Four Organs is composed exclusively of the gradual augmentation (lengthening) of individual tones within a single (dominant 11th) chord. The tones within the chord gradually extend out like a sort of horizontal bar graph in time. As the chord stretches out, slowly resolving to the tonic A and then gradually changing back to the dominant E, a sort of slow-motion music is created. The maracas lay down a steady time grid of even eighth-notes throughout, enabling the performers to play together while mentally counting up to as much as 256 beats on a given cycle of sustained tones.
Four Organs is the only piece I am aware of that is composed exclusively of the gradual augmentation of individual tones within a single chord. From the beginning to the end there are no changes of pitch or timbre; all changes are rhythmic and simply consist of gradually increasing durations. This process of augmentation was suggested by the enormous elongation of individual tenor notes in Organum as composed by Perotin and others in the twelfth and thirteenth centuries in Paris at Notre Dame Cathedral. Tenor notes that in the original chant may have been equivalent to our quarter- or half-notes can take several pages of tied whole-notes when augmented by Perotin or Leonin.

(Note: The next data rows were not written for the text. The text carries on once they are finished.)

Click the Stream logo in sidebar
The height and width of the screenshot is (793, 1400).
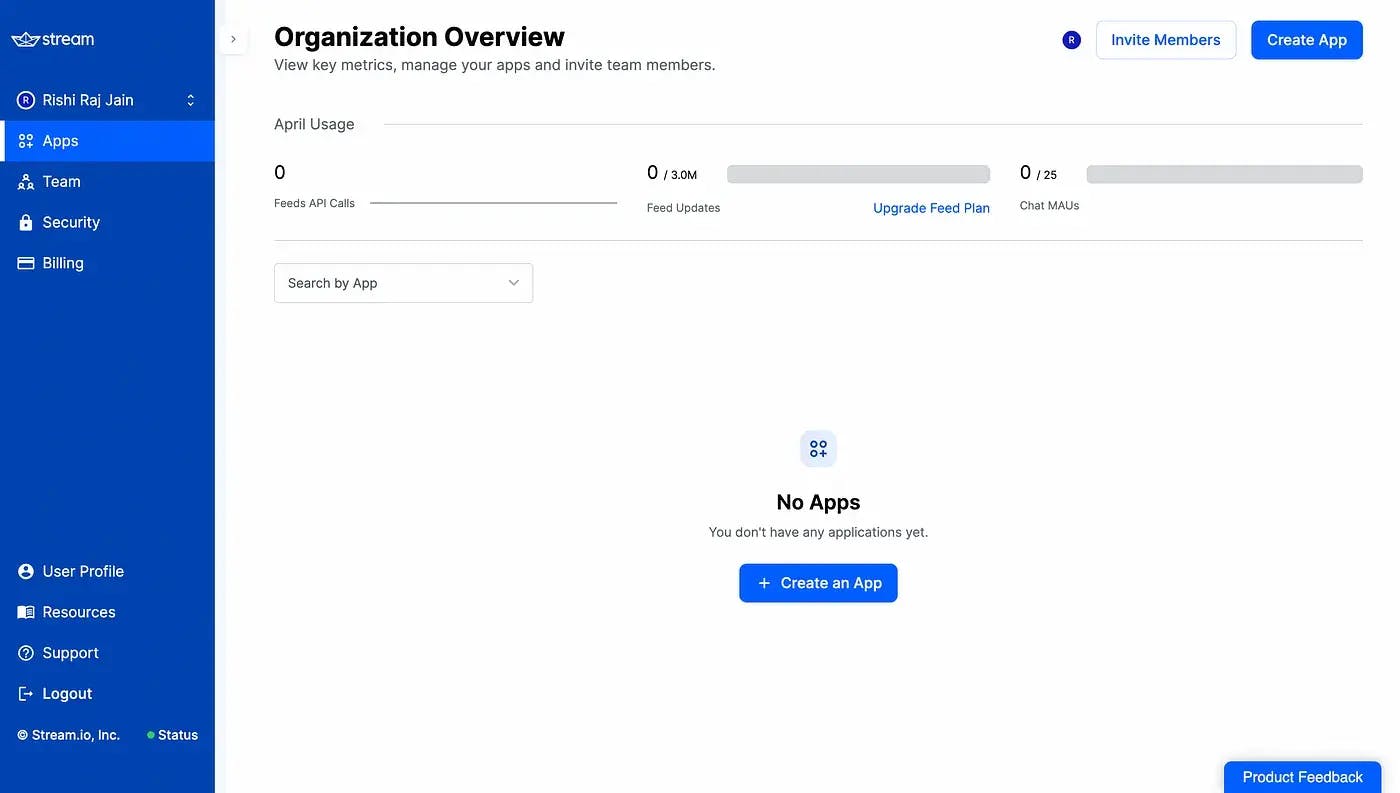coord(53,39)
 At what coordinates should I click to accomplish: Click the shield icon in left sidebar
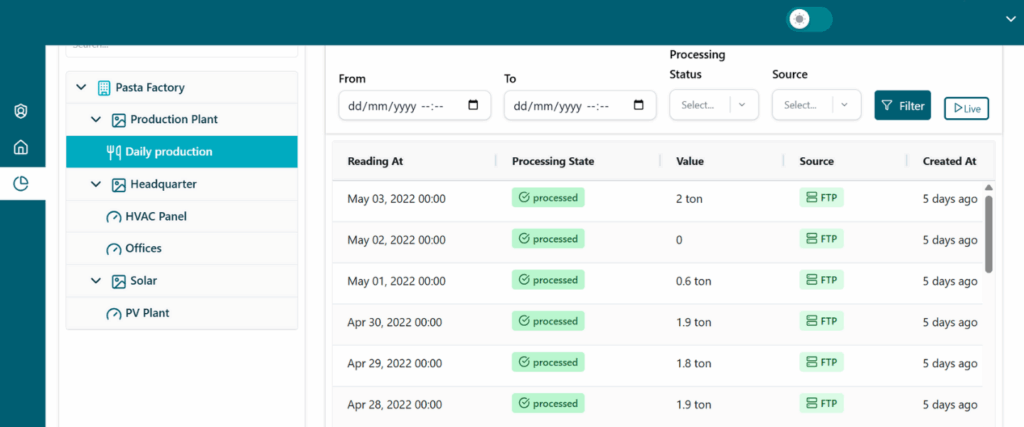tap(21, 111)
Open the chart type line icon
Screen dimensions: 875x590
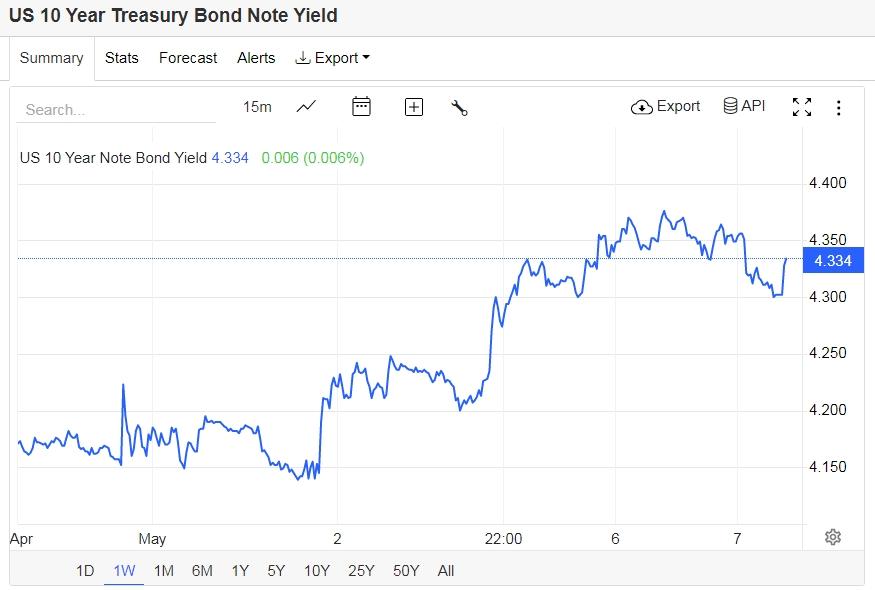coord(306,107)
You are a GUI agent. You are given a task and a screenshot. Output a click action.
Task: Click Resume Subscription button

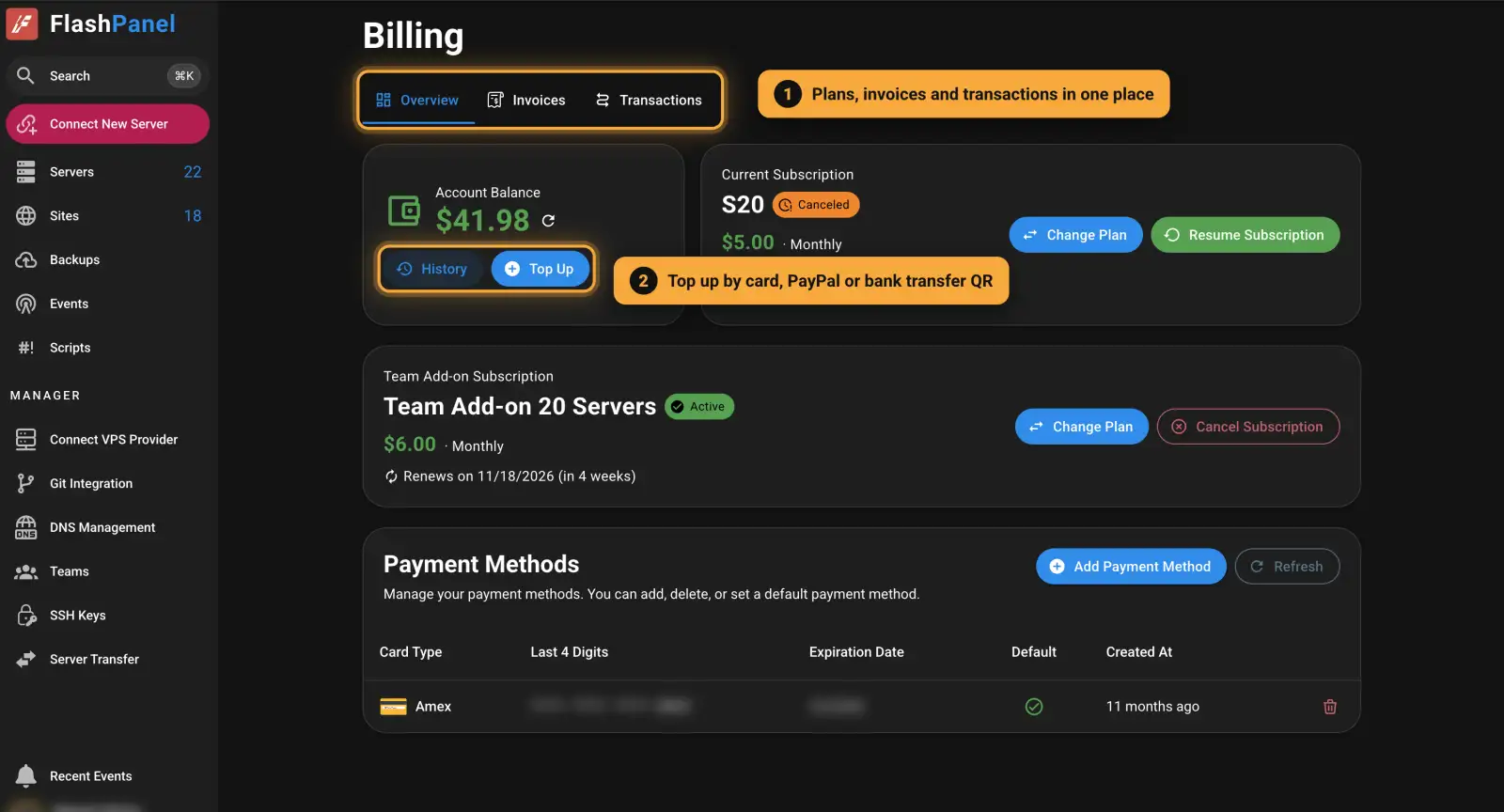pyautogui.click(x=1245, y=235)
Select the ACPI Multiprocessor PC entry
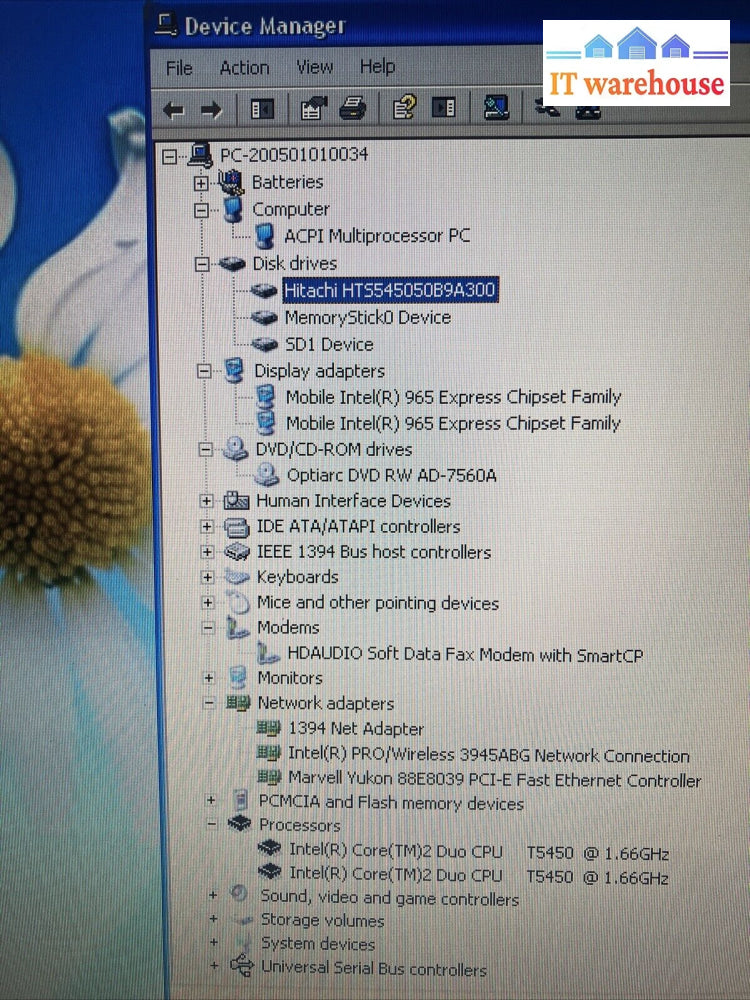 [x=377, y=236]
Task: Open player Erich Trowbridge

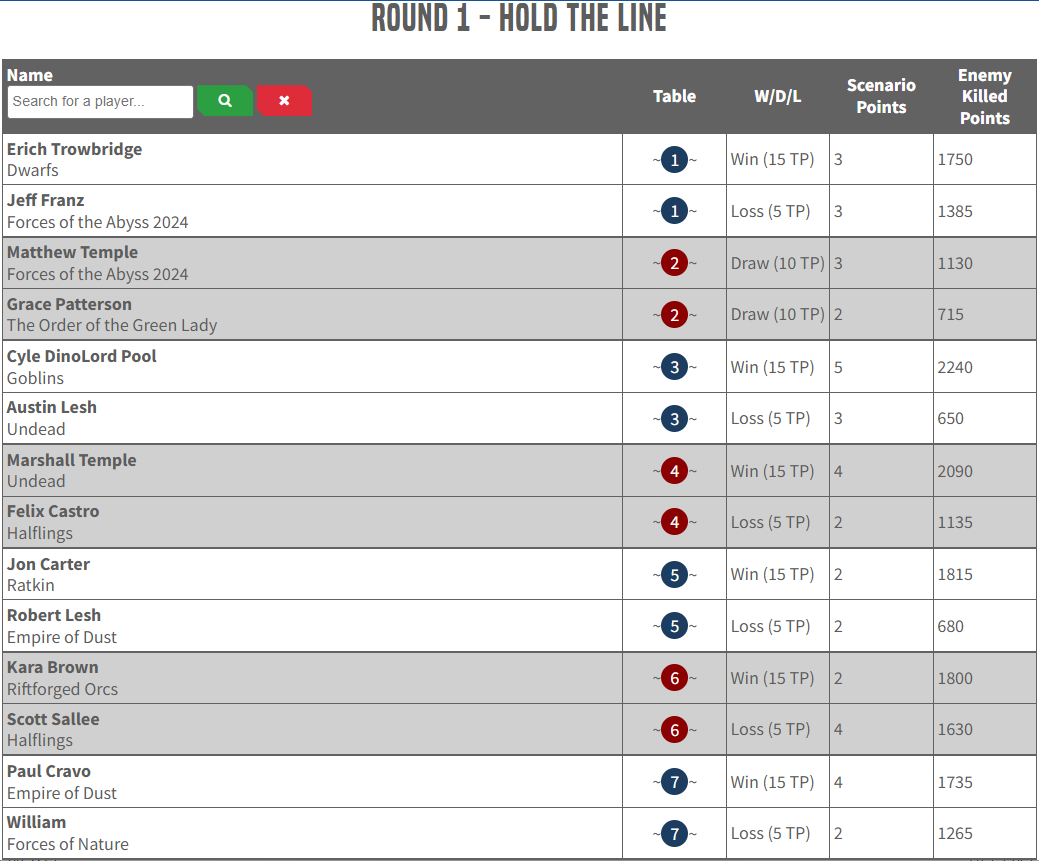Action: [x=74, y=149]
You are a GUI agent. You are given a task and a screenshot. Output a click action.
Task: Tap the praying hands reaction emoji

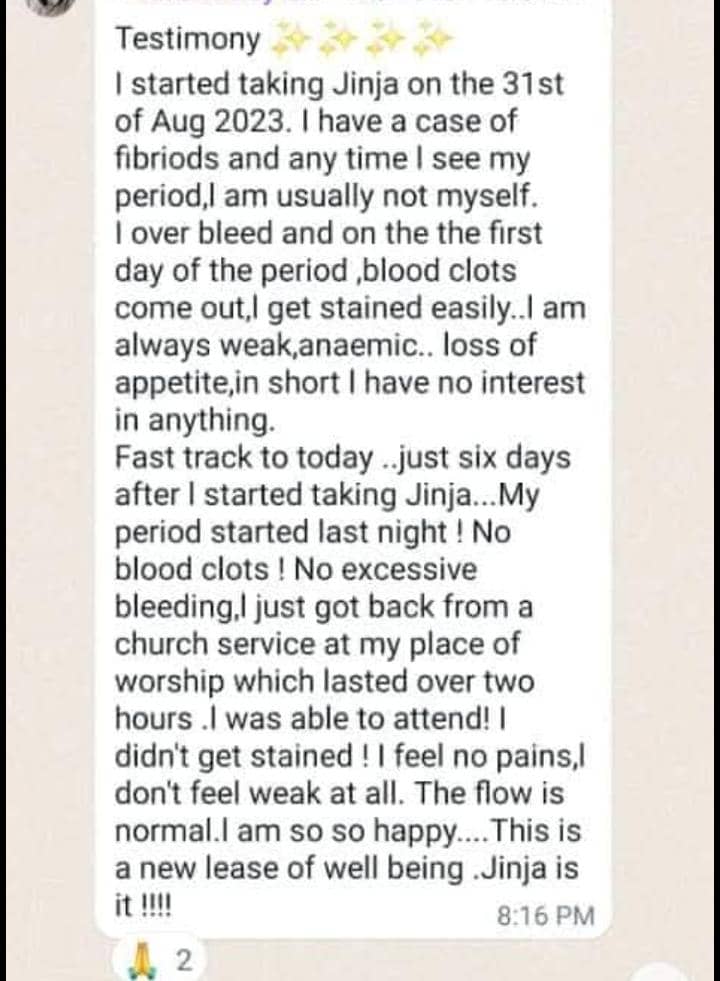(x=140, y=960)
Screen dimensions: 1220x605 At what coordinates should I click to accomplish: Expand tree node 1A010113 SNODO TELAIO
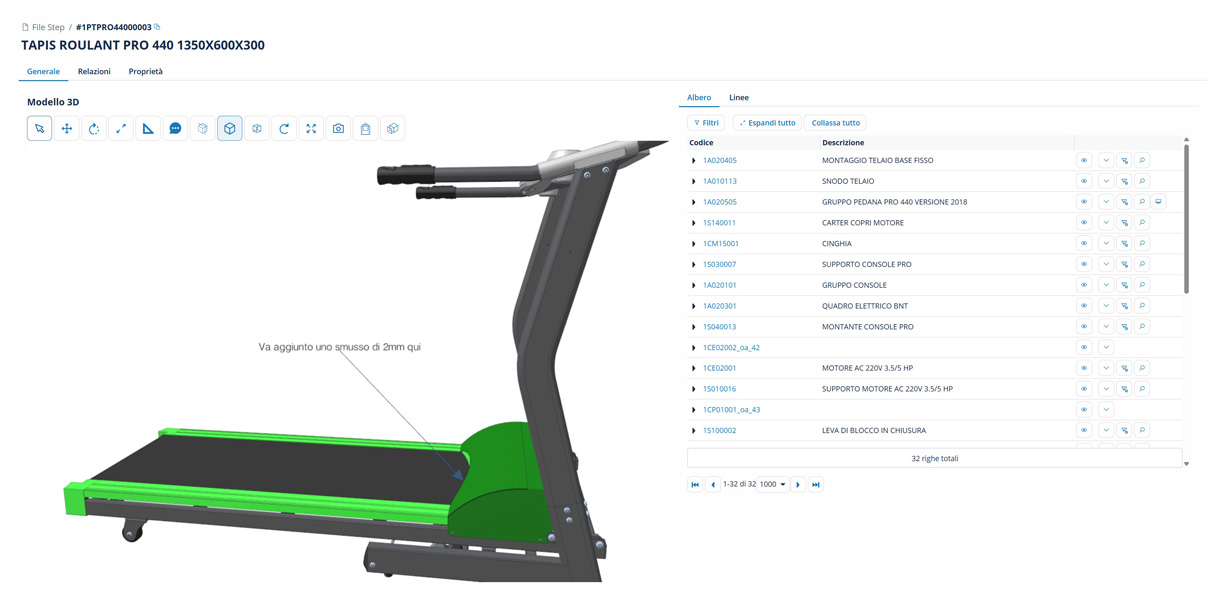coord(694,182)
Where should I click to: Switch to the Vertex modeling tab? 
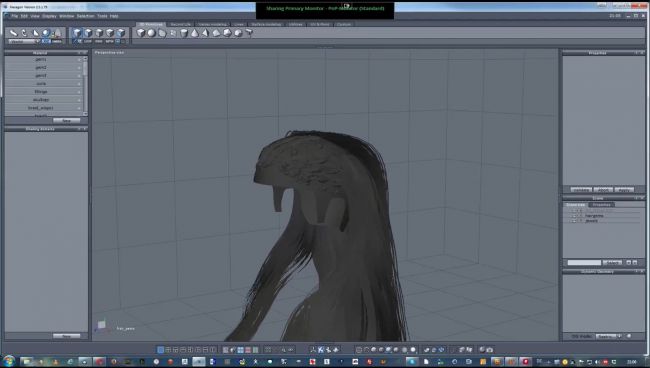(213, 24)
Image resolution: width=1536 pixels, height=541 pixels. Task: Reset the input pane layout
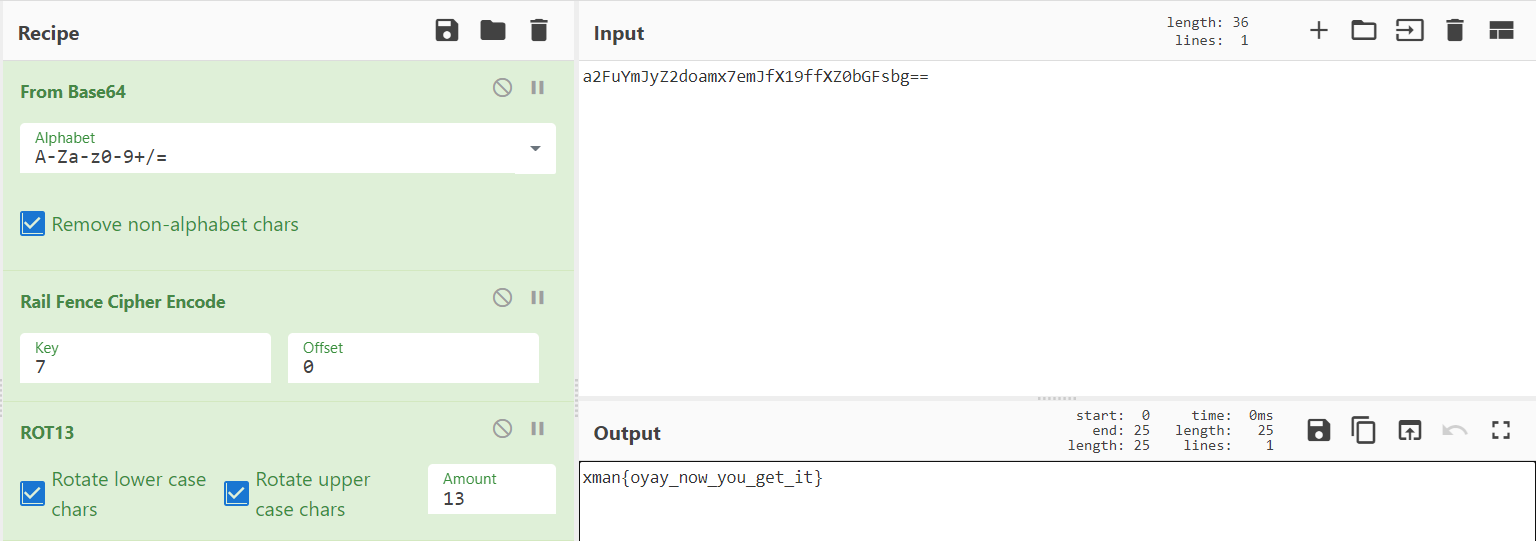tap(1501, 30)
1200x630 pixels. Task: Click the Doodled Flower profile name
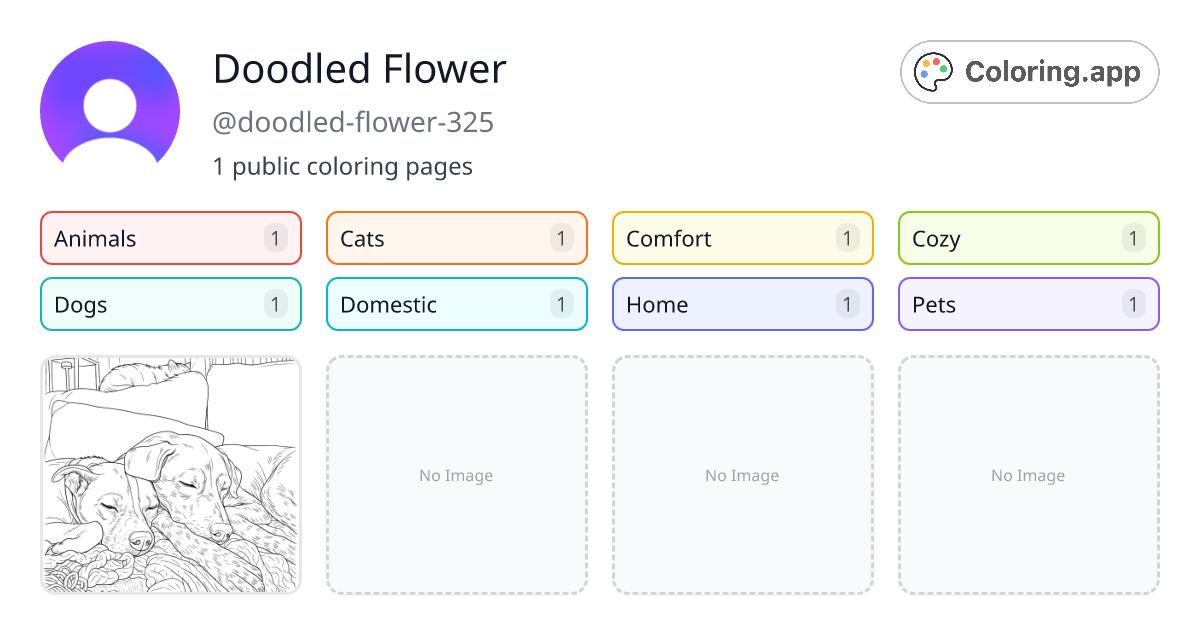360,69
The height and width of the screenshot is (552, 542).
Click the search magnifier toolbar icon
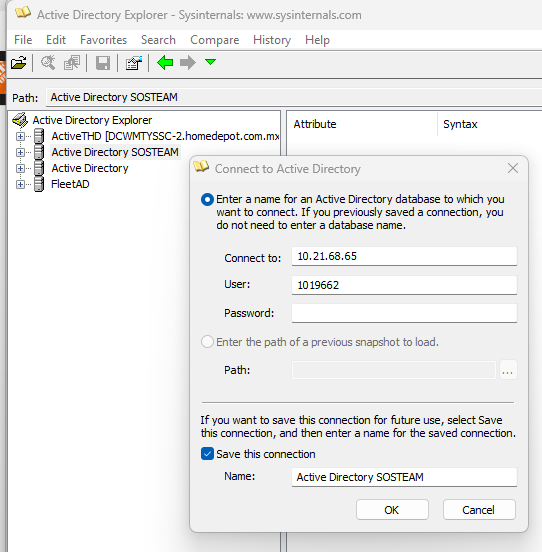(x=48, y=63)
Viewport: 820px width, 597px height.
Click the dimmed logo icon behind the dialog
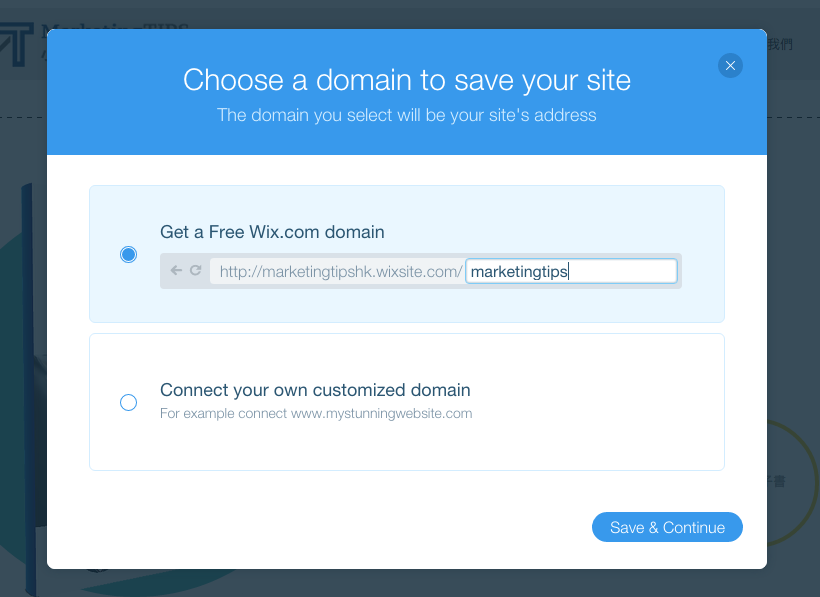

Four Organs was composed in January 1970. It was first performed at the Guggenheim Museum in New York City by myself and members of my own ensemble later that same year. It also turned out to be one of my first pieces to be heard by a large concert-going public when Michael Tilson Thomas invited me to perform it with him and members of the Boston Symphony Orchestra in Boston in 1971 and at Carnegie Hall in 1973, where it provoked a riot.